SET PROBLEM: Transcribe the stretch of lines from the start of the records through the line containing "tap(73, 68)", with both ends included, and leave the pictures out of your answer.

## START RECORDS

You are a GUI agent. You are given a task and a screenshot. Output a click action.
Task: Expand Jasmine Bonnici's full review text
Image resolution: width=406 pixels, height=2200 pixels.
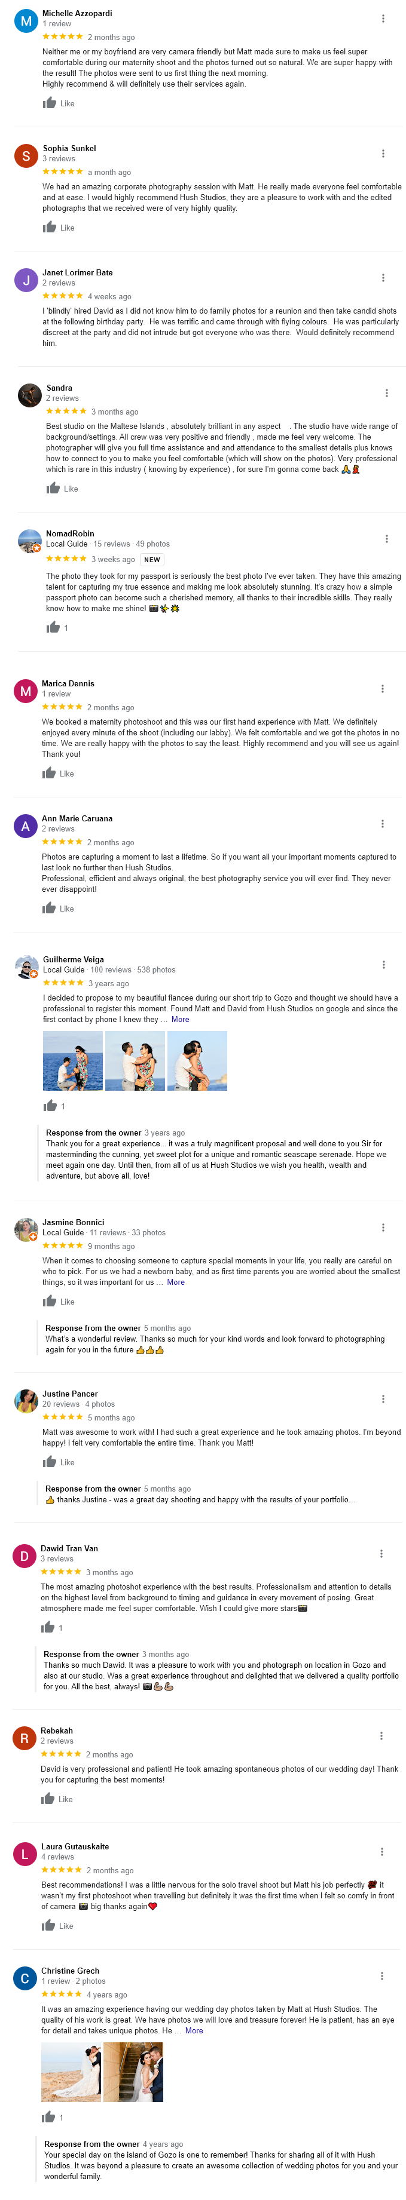tap(176, 1282)
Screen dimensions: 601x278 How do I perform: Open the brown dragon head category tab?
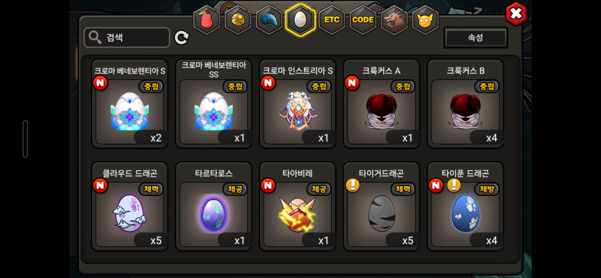394,20
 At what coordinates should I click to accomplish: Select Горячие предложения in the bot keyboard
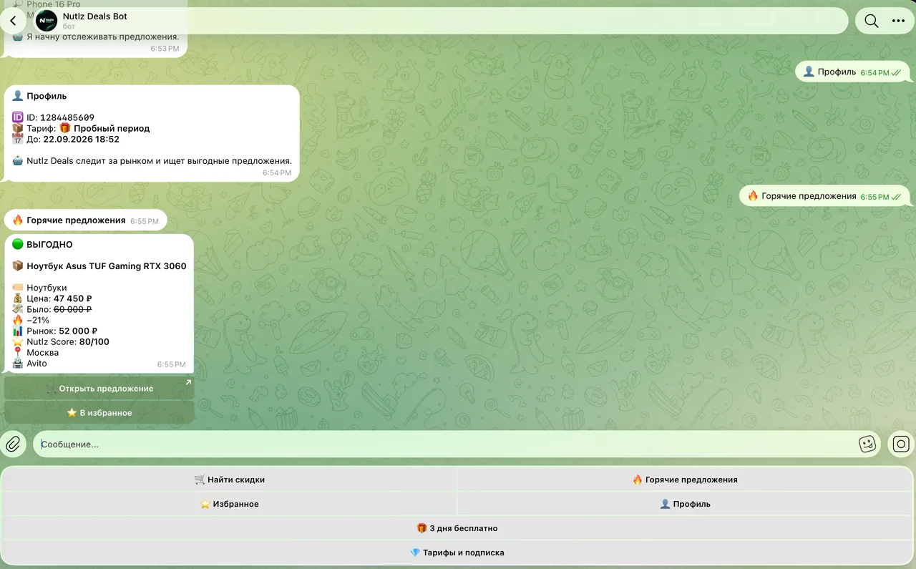pos(685,480)
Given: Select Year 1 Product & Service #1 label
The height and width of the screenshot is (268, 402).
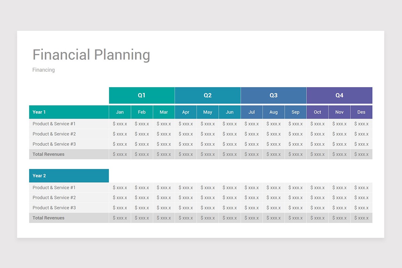Looking at the screenshot, I should point(54,124).
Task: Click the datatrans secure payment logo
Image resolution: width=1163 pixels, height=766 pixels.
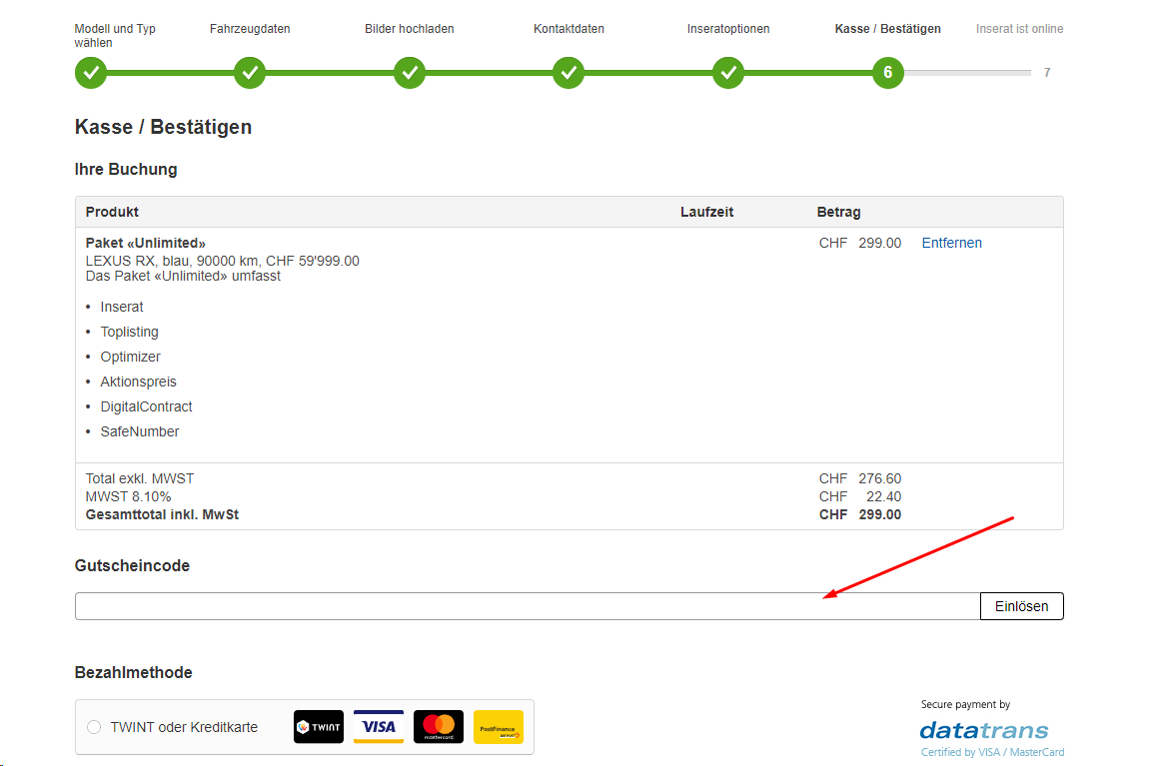Action: [x=984, y=730]
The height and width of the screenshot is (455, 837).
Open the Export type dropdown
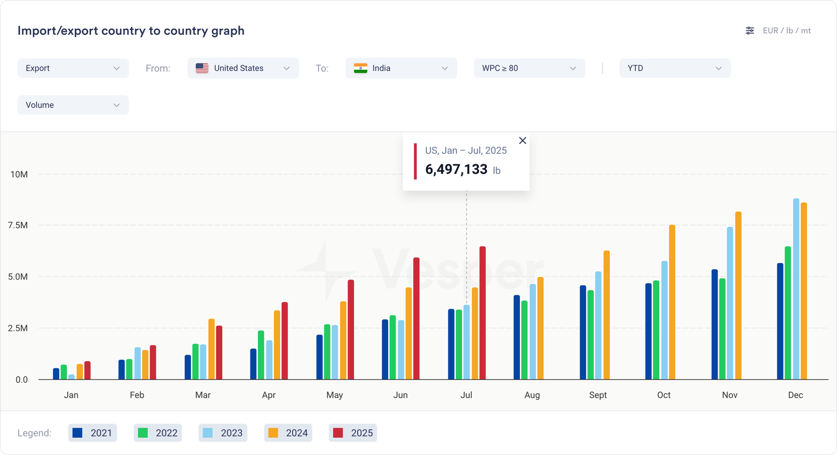tap(73, 68)
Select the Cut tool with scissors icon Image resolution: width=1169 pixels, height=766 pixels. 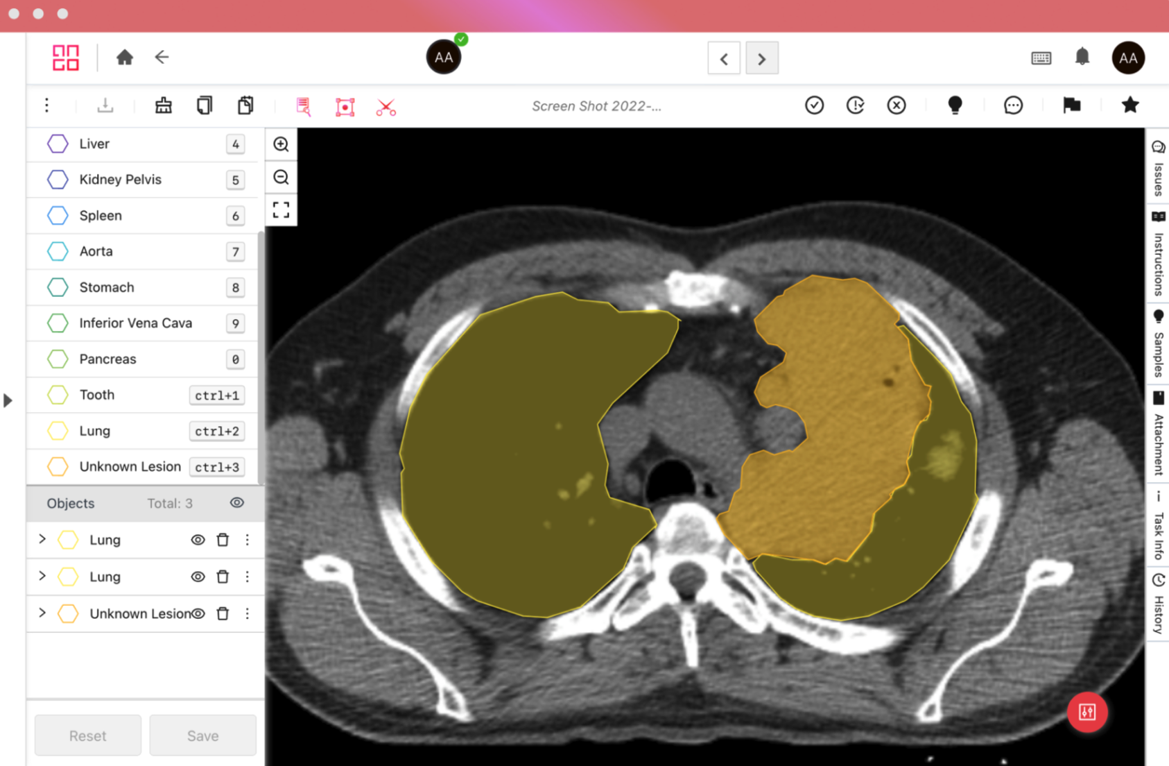click(386, 106)
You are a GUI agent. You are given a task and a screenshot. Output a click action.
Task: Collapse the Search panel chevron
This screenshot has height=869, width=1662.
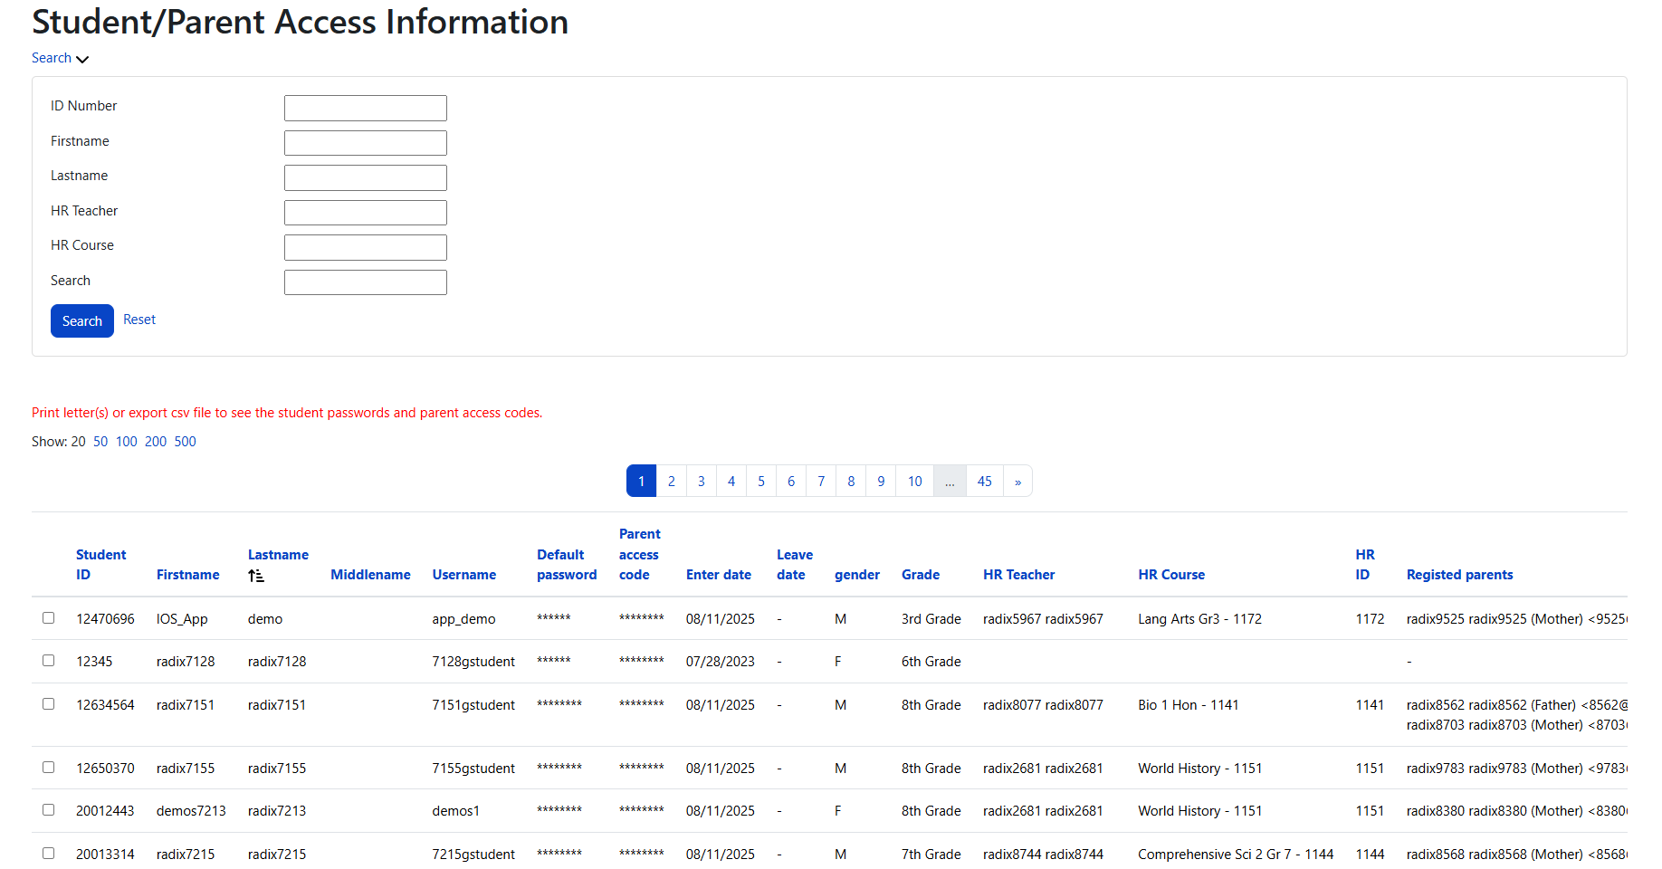click(x=82, y=59)

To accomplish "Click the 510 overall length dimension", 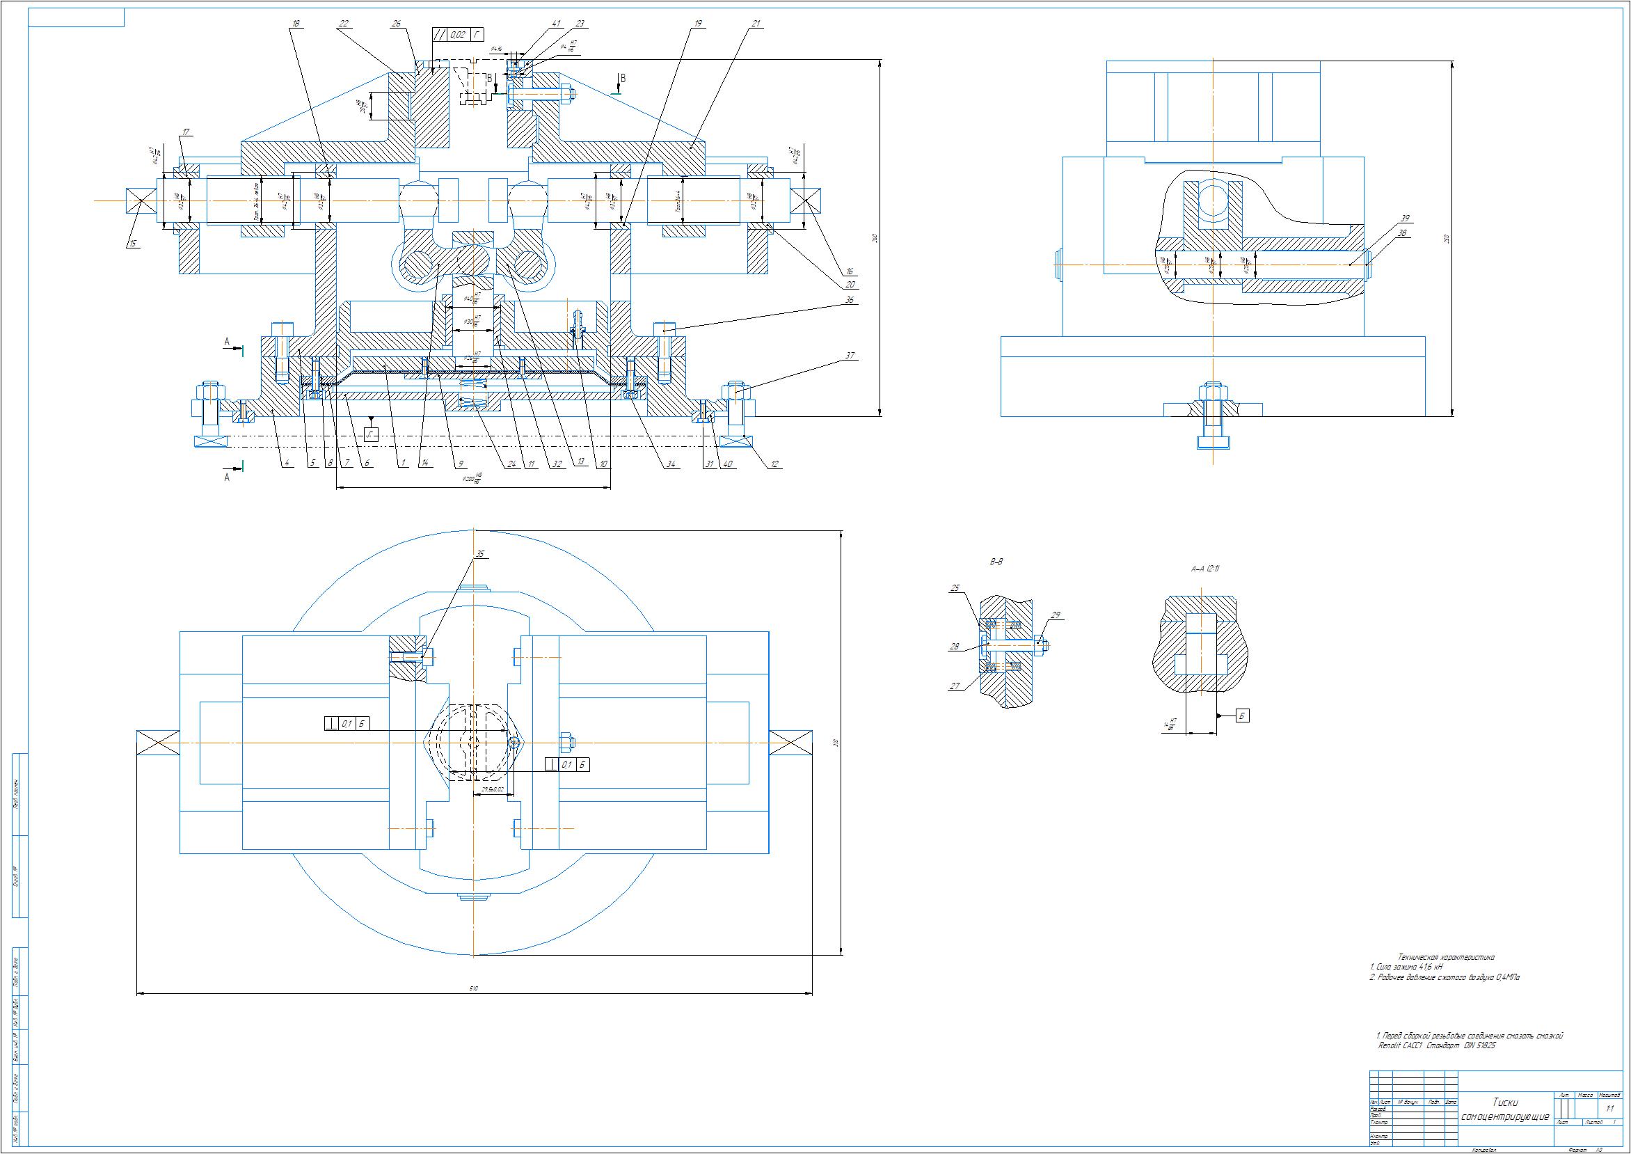I will pyautogui.click(x=474, y=988).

## END RECORDS

TASK ANSWER:
You are a GUI agent. You are given a task and a screenshot. Output a click action.
Task: Expand Jasmine Bonnici's full review text
Image resolution: width=406 pixels, height=2200 pixels.
tap(176, 1282)
Screen dimensions: 601x278 How do I perform: Open the brown dragon head category tab?
394,20
 At what coordinates should I click to accomplish: Select Горячие предложения in the bot keyboard
pos(685,480)
Given: Select Year 1 Product & Service #1 label
The height and width of the screenshot is (268, 402).
Looking at the screenshot, I should point(54,124).
Task: Click the datatrans secure payment logo
Image resolution: width=1163 pixels, height=766 pixels.
Action: [x=984, y=730]
The height and width of the screenshot is (455, 837).
Open the Export type dropdown
tap(73, 68)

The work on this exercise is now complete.